WORK TO DO:
How many lines in the listing below contain the word "resolution"? Matching is case-sensitive, and your reply should be the number alone.

***** ENTRIES SHOWN *****

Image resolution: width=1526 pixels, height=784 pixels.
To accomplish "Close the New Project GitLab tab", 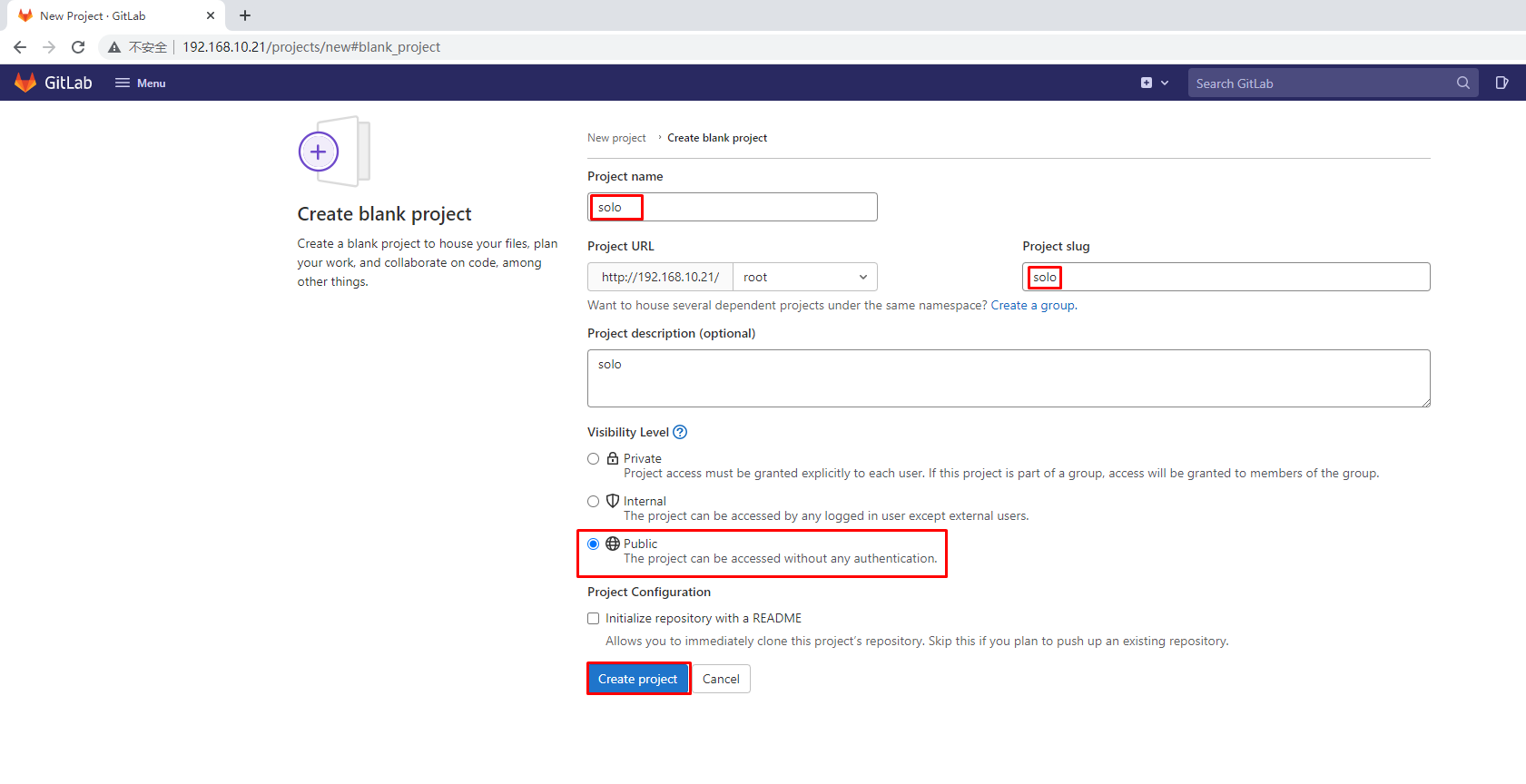I will tap(211, 15).
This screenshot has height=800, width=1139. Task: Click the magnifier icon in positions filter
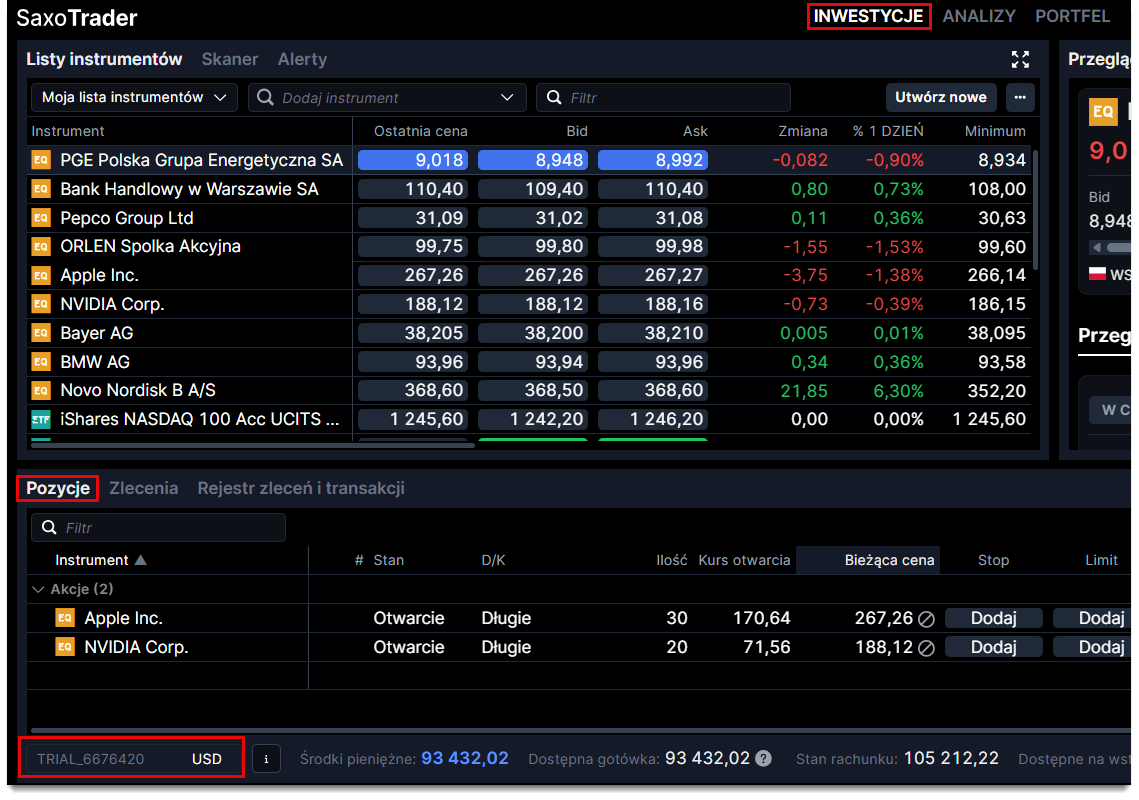[x=48, y=527]
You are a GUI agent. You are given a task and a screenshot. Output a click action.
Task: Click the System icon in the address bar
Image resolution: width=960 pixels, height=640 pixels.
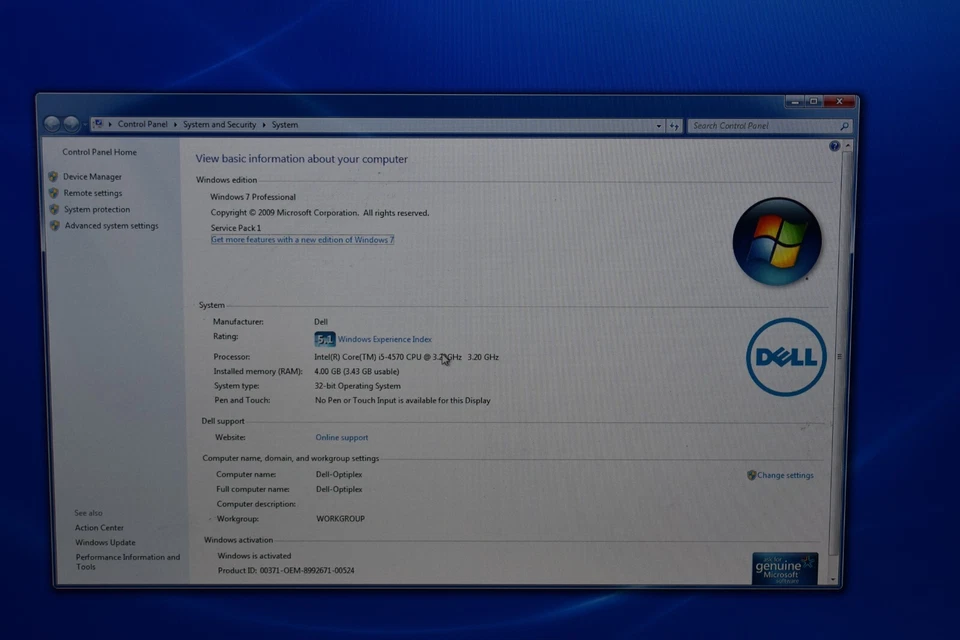click(x=99, y=124)
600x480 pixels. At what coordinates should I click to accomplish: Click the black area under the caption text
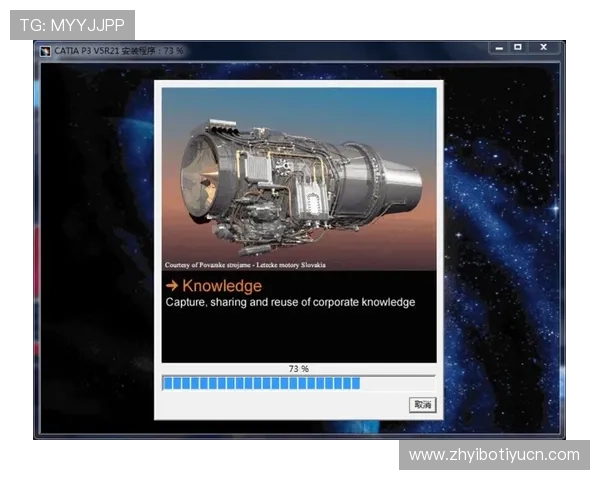[x=298, y=335]
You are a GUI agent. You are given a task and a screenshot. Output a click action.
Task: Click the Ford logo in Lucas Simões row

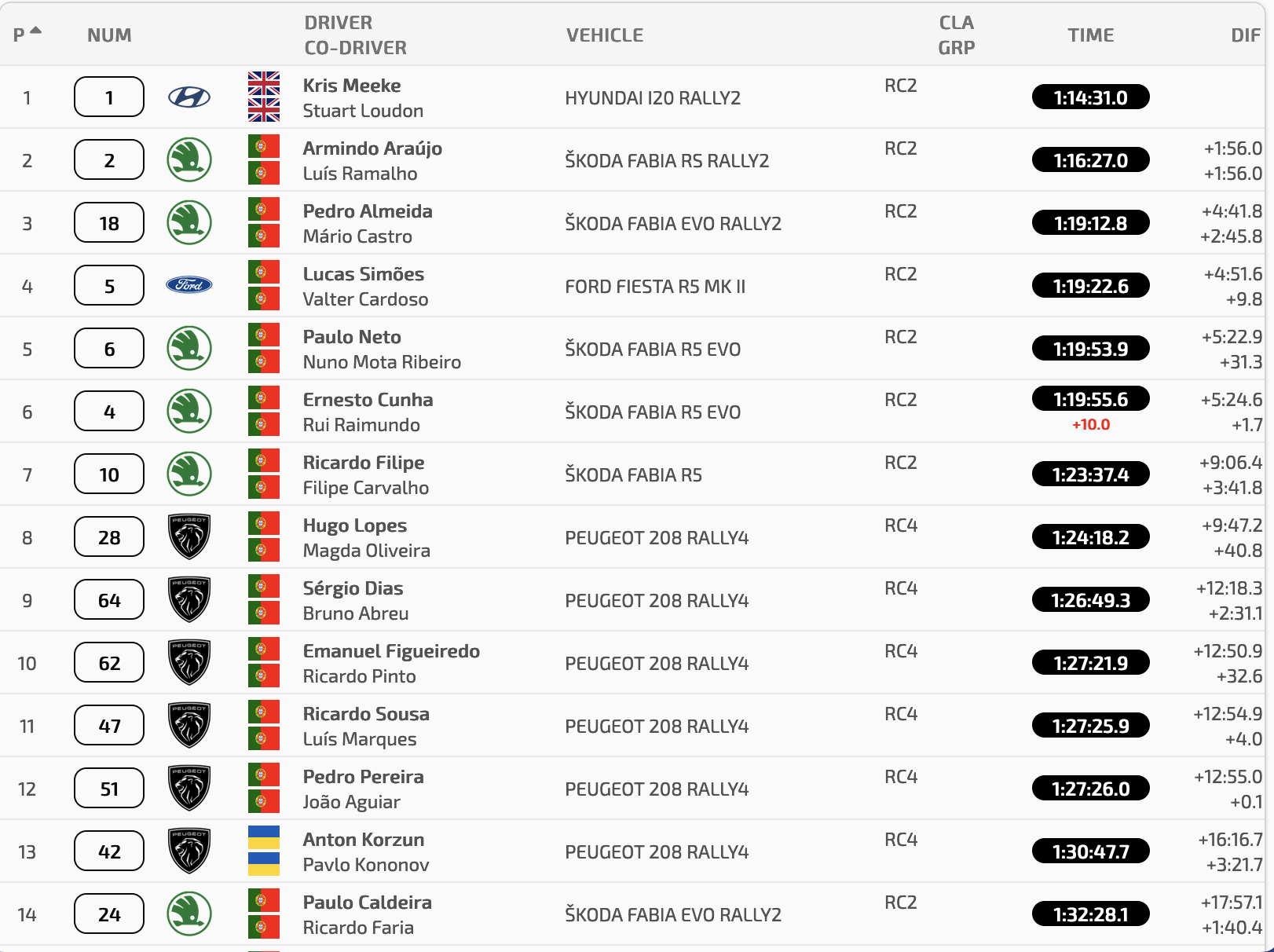point(189,285)
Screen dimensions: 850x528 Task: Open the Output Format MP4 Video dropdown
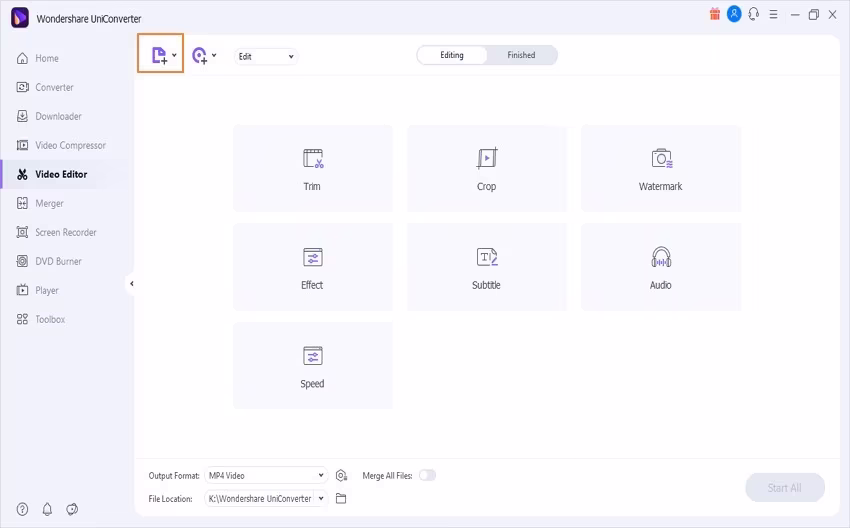pyautogui.click(x=266, y=475)
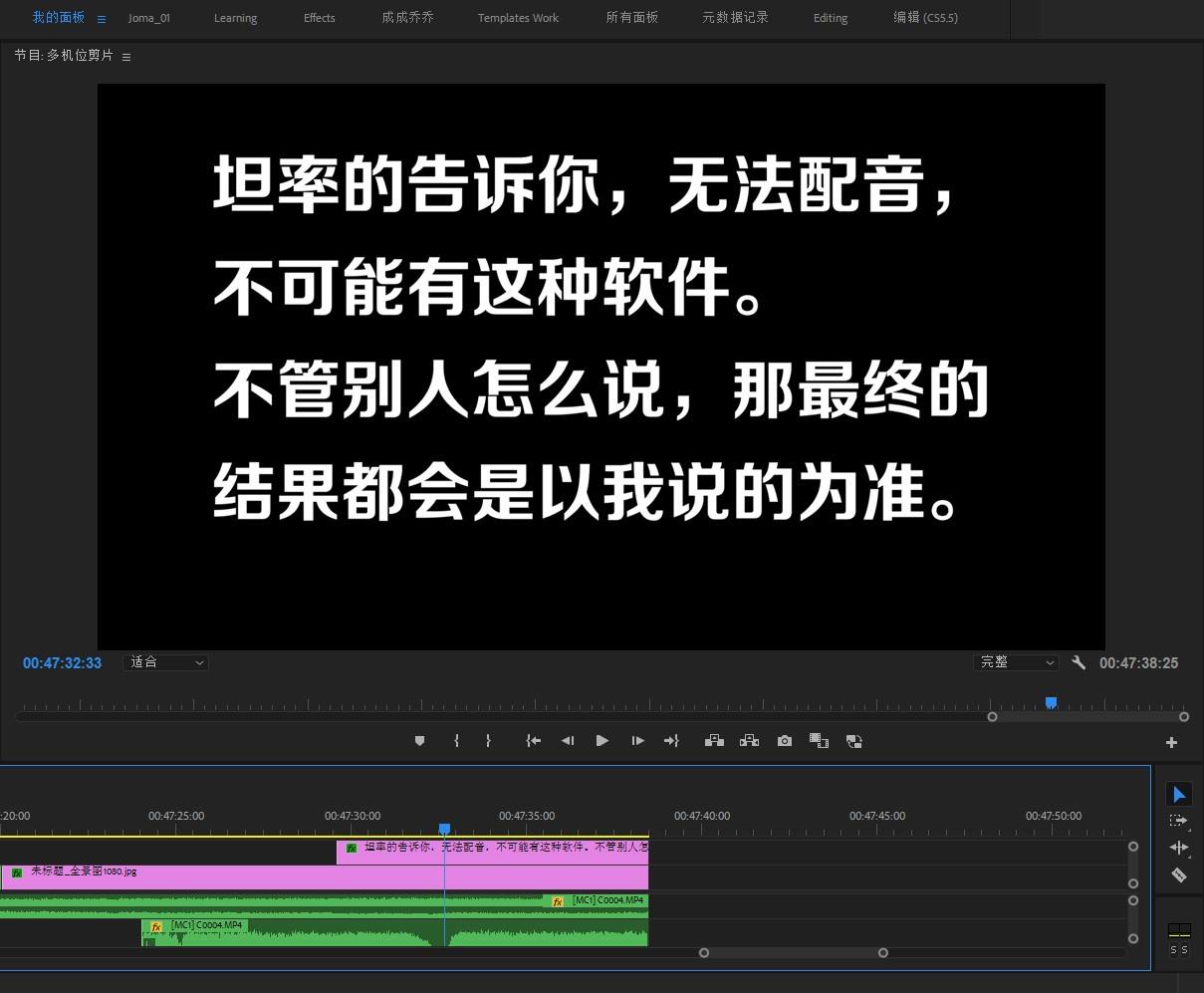Click the Add Marker icon
This screenshot has width=1204, height=993.
420,740
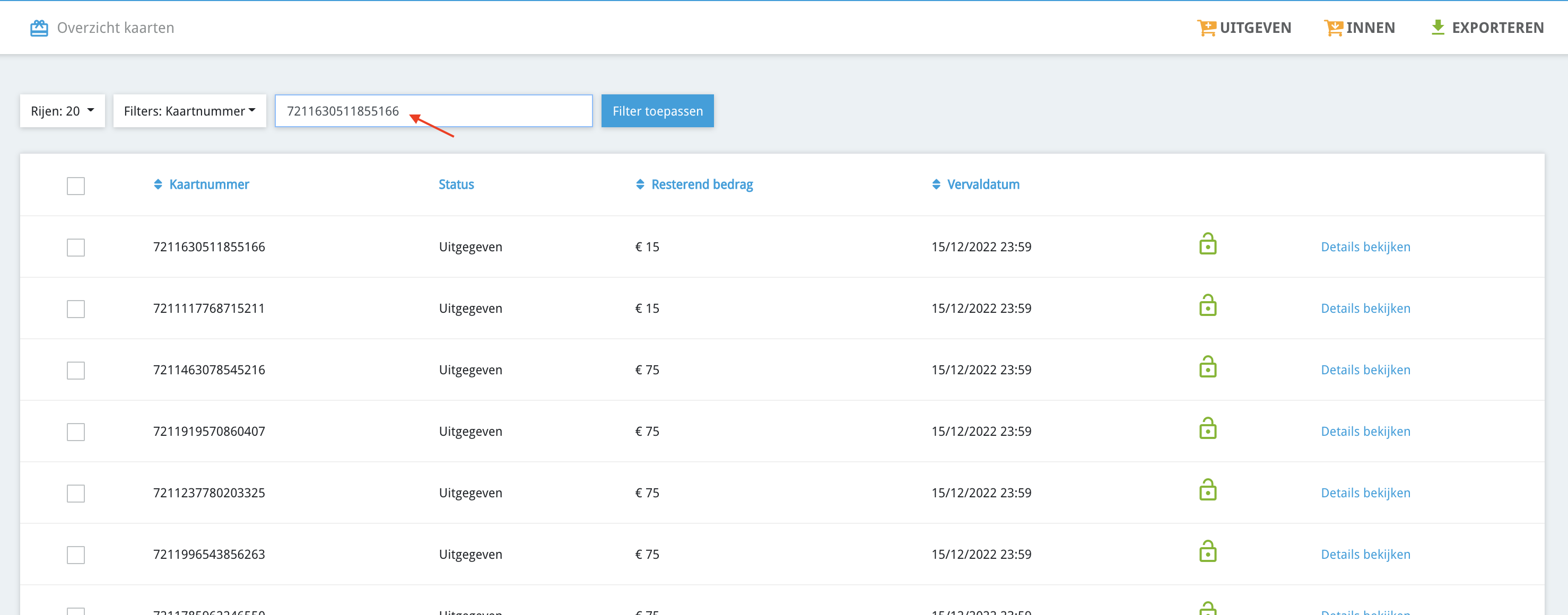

*****

FINAL RESULT:
2